27 July 2010

An Unremarkable Platter

... unless, of course, you're a USDA inspector of internet link sausages, in which case I'm unavailable and in a meeting.

  • Publisher overdiversification, like that at Pearson (corporate parent of Penguin), has some interesting, odd, and on the whole negative effects. The critical point is this: Advancement to management at the top level of the company will be determined, at least in part, by comparative performance, and there's no way for contemporary accounting practices to compare the actual performance at a publisher to anything else without driving the publisher toward just-in-time inventory and short-term cost minimization. Since long-term profit in publishing requires the opposite by definition, this kind of bad comparison attracts fewer great (or even competent) CEOs than short-term profit maximizers who are incapable of dealing with adversityor even invite adversity. That's not just apples and oranges; it's apples and orangutans.
  • The long list (semifinalists) for the Man Booker Prize has just been announced. This £50k annual prize for a book-length work of fiction published in the UK in English is also, amusingly enough, a fairly popular subject of wagering every year, and I'd bet that less than 5% of the wagers come from people who've read more than a third of the books on the longlist.

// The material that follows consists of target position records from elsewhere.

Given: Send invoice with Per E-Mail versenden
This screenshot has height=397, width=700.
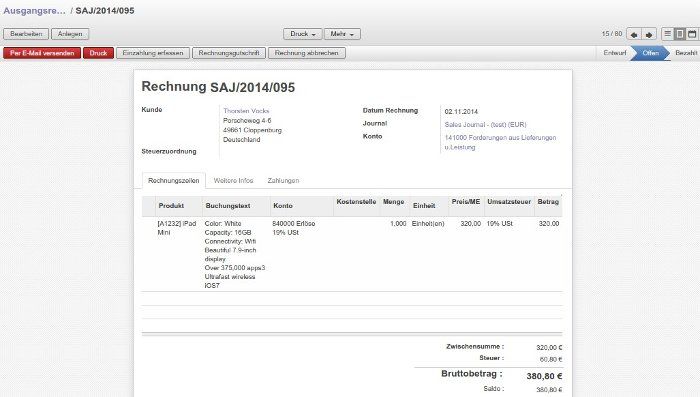Looking at the screenshot, I should (42, 53).
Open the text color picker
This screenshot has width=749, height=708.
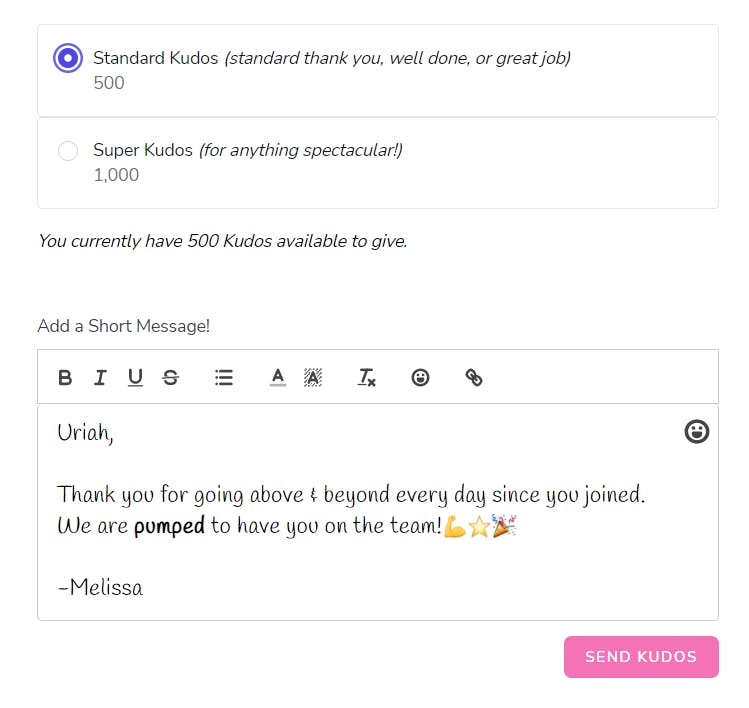pos(278,377)
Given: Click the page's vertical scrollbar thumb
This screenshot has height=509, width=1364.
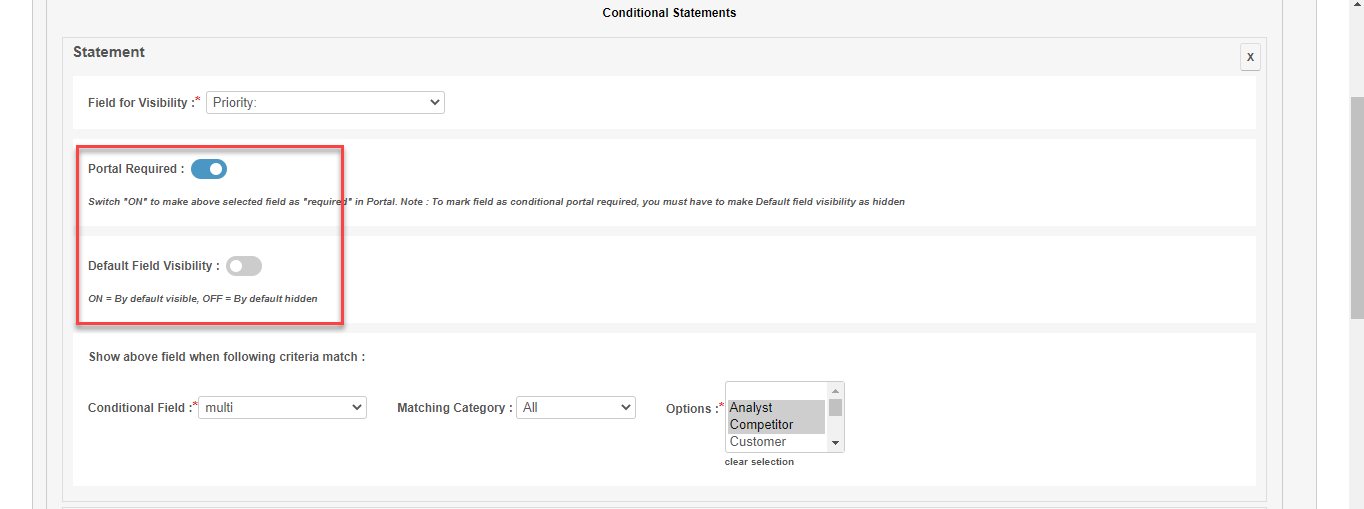Looking at the screenshot, I should [1356, 208].
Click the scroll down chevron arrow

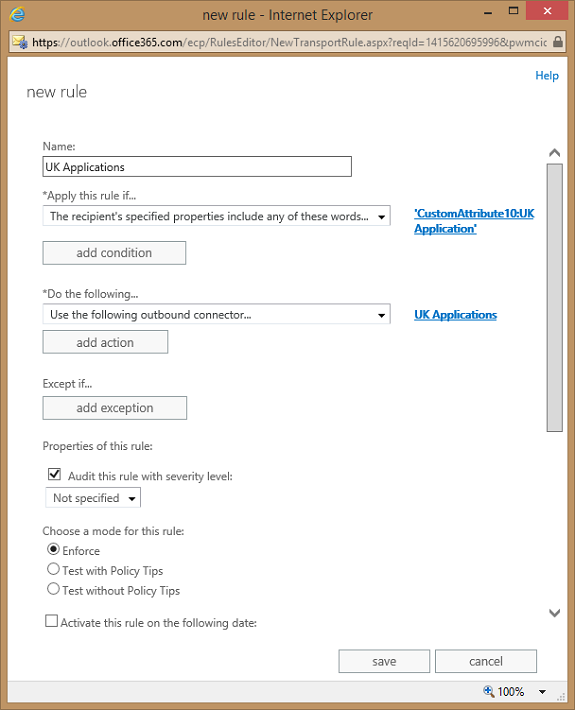(554, 613)
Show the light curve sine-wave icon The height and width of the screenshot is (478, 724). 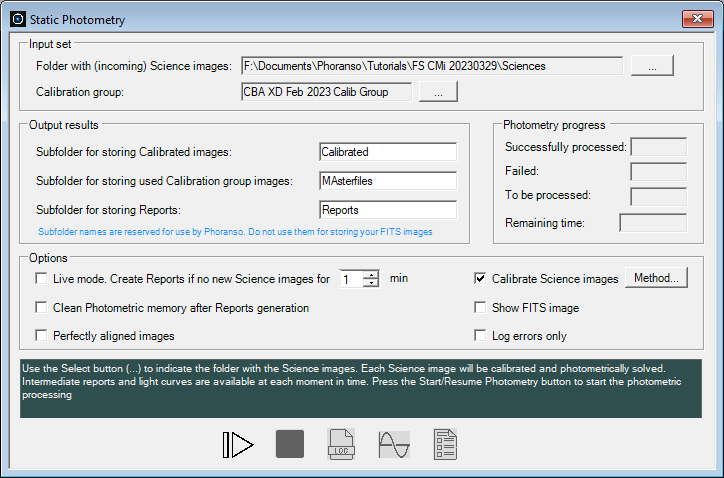394,444
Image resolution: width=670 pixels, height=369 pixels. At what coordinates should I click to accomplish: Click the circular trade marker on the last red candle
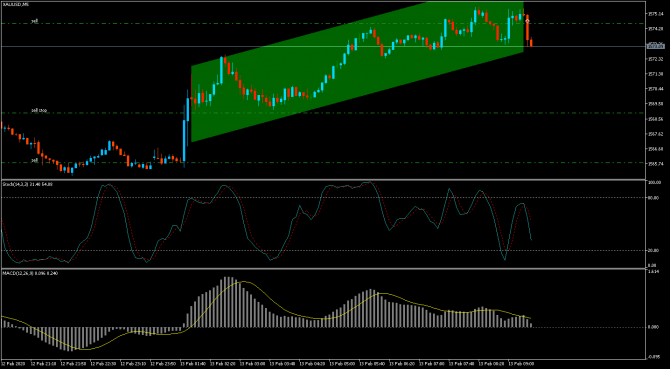click(527, 20)
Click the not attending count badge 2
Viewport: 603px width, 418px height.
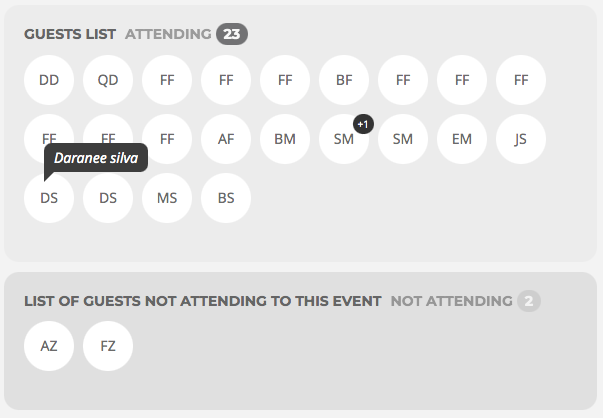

On the other hand, there aren't a lot of bets on the Kentucky Derby from people who've ever been on a horse, let alone raced one...

    ... which leads, in a particularly sick and twisted way (not, on this blawg, unexpectedly so), to Cat Rambo's musings on the future of publishing, which are both plausible and implausible. They are plausible within one relatively narrow portion of publishing: Category fiction (sometimes called "commercial fiction," but that's both too broad and too narrow due to that outlier "literary fiction"). That's the tail, however. In prestige terms, it's a Labrador's tail, fully capable of sweeping everything — the TV remote, the wineglasses, the scattering of magazines and books — off the virtual coffee table onto the carpet. In economic terms, though, it's a Rottweiler's tail, fully capable of annoying the owner without having one damned thing to do with the rest of the dog; all of book-length fiction is (in purely publishing terms) less than 15% of the publishing industry, whether by titles published or revenues. Rambo's musings bear some consideration, and point out a possible path; I suspect, however, that reality will prove far stranger.

  • The horror of copyediting can be avoided by choosing copyeditors with more than a modicum of educational attainment... which, of course, means that they probably don't play nicely enough with others to get off the bottom rung in publishing. And that's a really low rung, one that these days is probably poorly paid freelance work to boot.
  • The libel law problems in the UK continue in front of its (still new) Supreme Court. Just like in criminal law, though, the real problem with many of the cases that actually make law (and anyone who says that judges just "clarify" or "discover" existing law probably believes that the internet is just a series of tubes, too) is that so often, that defendant whose rights a just must ultimately decide to uphold is at best an utter sleazebag. Taking one's revenge on one's former client on one's blog is more than a little bit sleazy, Mr Spiller — no matter how valid your feelings, the way you went about it was inappropriate (and unEnglish), even if it should be outside of libel liability.
  • Speaking of developments in UK law, a current case discussed by my prolific colleague Dr Phillips at the 1709 Blog reveals that the UK may (or may not) be edging closer to embracing the formal distinction between copyrightable expression and uncopyrightable recitation of facts in a case about reverse-engineering a programming language and programs. OK, I'm an IP nerd; I find these things inherently of interest by themselves. But they're also relevant to authors... and, potentially, to the so-called "hot news" doctrine that provides quasicopyright protection to facts that are not otherwise protectable as sufficiently original to merit copyright.
  • An interesting procedural side note in another matter indicates I may have been too hasty in assuming that "normal practice" would be following in the Google Book Search matter. "Normal practice" is that when a federal judge is elevated from the district court to the circuit court of appeals, that judge leaves all of his/her district court cases behind for reassignment — particularly when the circuit court is short on judges even after his/her arrival. Ordinarily, circuit court judges do not handle trial matters by designation for at least two years after their arrival at the circuit court. Judge Chin, however, just issued an internet-related opinion (discussed by Professor Grimmelmann) by designation. What is puzzling to me is that neither a reassignment nor a designation order has yet been issued in the GBS matter, so we just don't know. Perhaps the parties "know," or at least have been told, what is planned.

    That longwinded preface aside, we're now getting into the most-probable period for Judge Chin to issue a decision on the class settlement, if he's going to be the one to do so. There's a strong impetus to have one's current clerks finalize everything possible, and particularly everything possible that is based on a large record, before the semiofficial changeover in late September/early October. That's why there's always a flurry of long opinions from federal district and appellate courts beginning in early August and running up through mid-September. I won't say "watch this space," but still...

  • Worry less about free (or even expensive) broadband for everyone and more about library access... if only because any decent reference librarian has access to, and knows how to get at, material that is not now (and probably never will be) in a queriable database.